§ **Work instruction**: Drop the pictures and repeat exactly from the "The image size" line down to the last line of the entries below.

★ ★ ★ ★

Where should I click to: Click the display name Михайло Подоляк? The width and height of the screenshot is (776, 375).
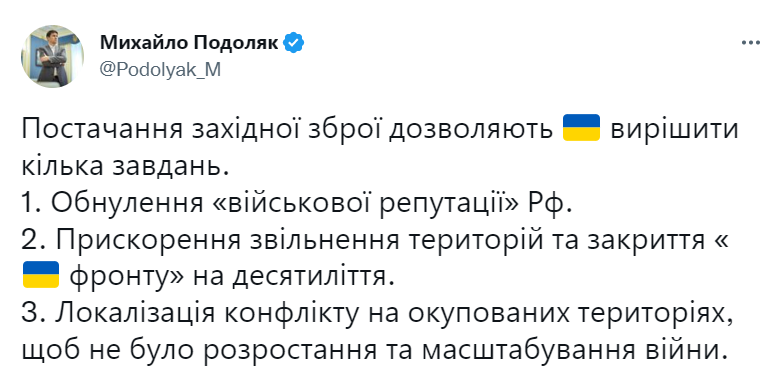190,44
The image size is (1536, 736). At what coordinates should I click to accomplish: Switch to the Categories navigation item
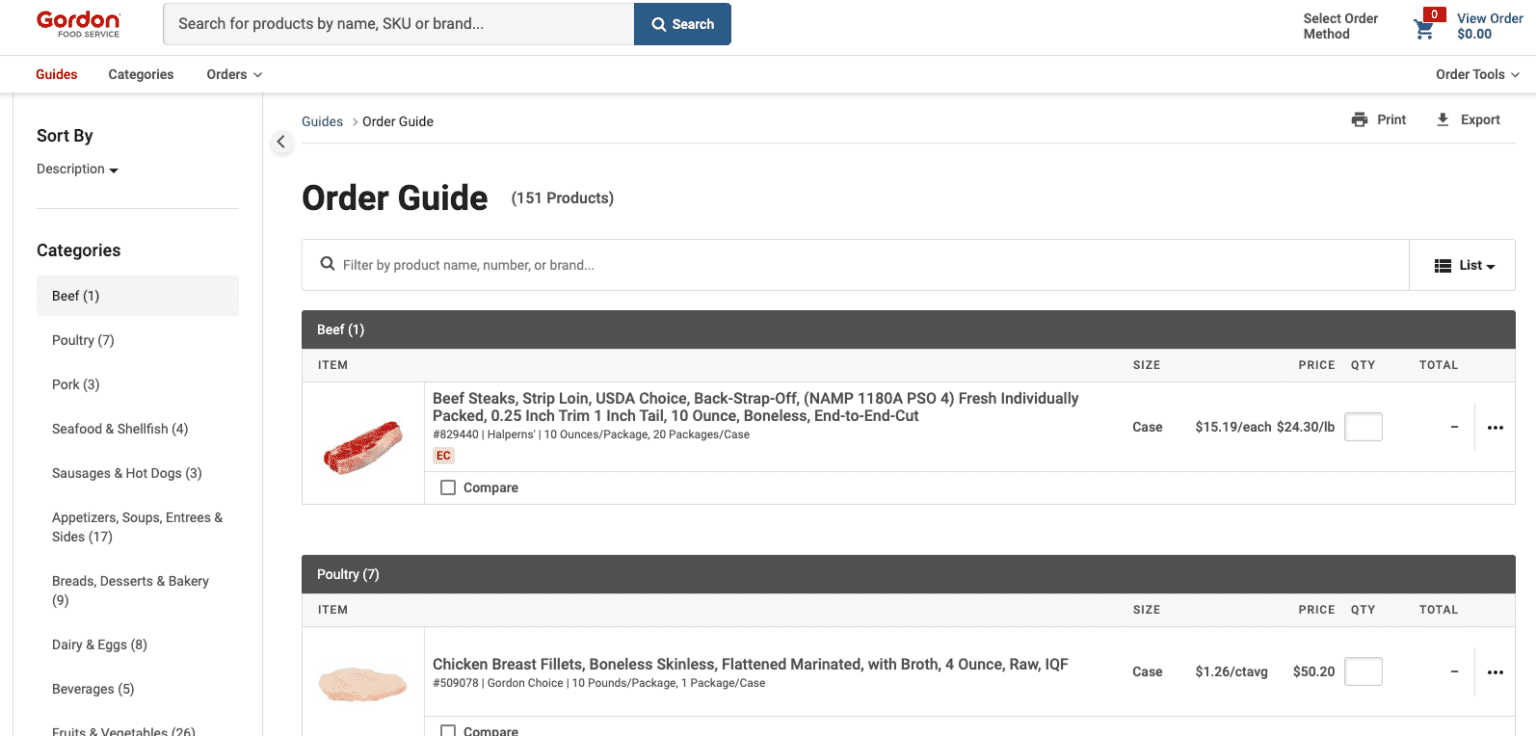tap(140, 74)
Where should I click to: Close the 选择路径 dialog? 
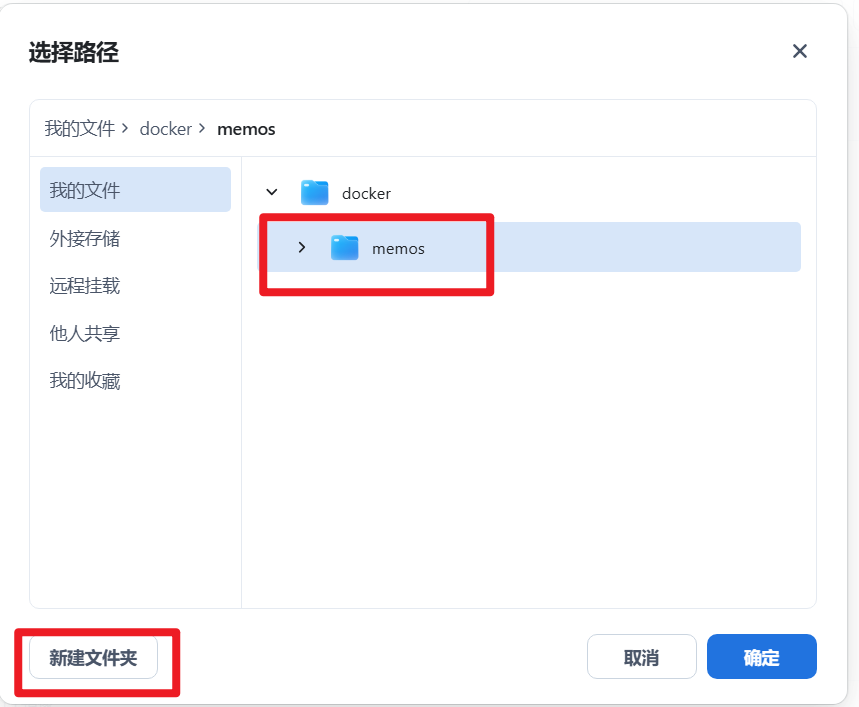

★ ★ ★ ★

§ **Output of the task**:
The image size is (1536, 736). At what coordinates should I click to accomplish: Switch to the Categories navigation item
tap(140, 74)
Where should I click to: Close the 选择路径 dialog? 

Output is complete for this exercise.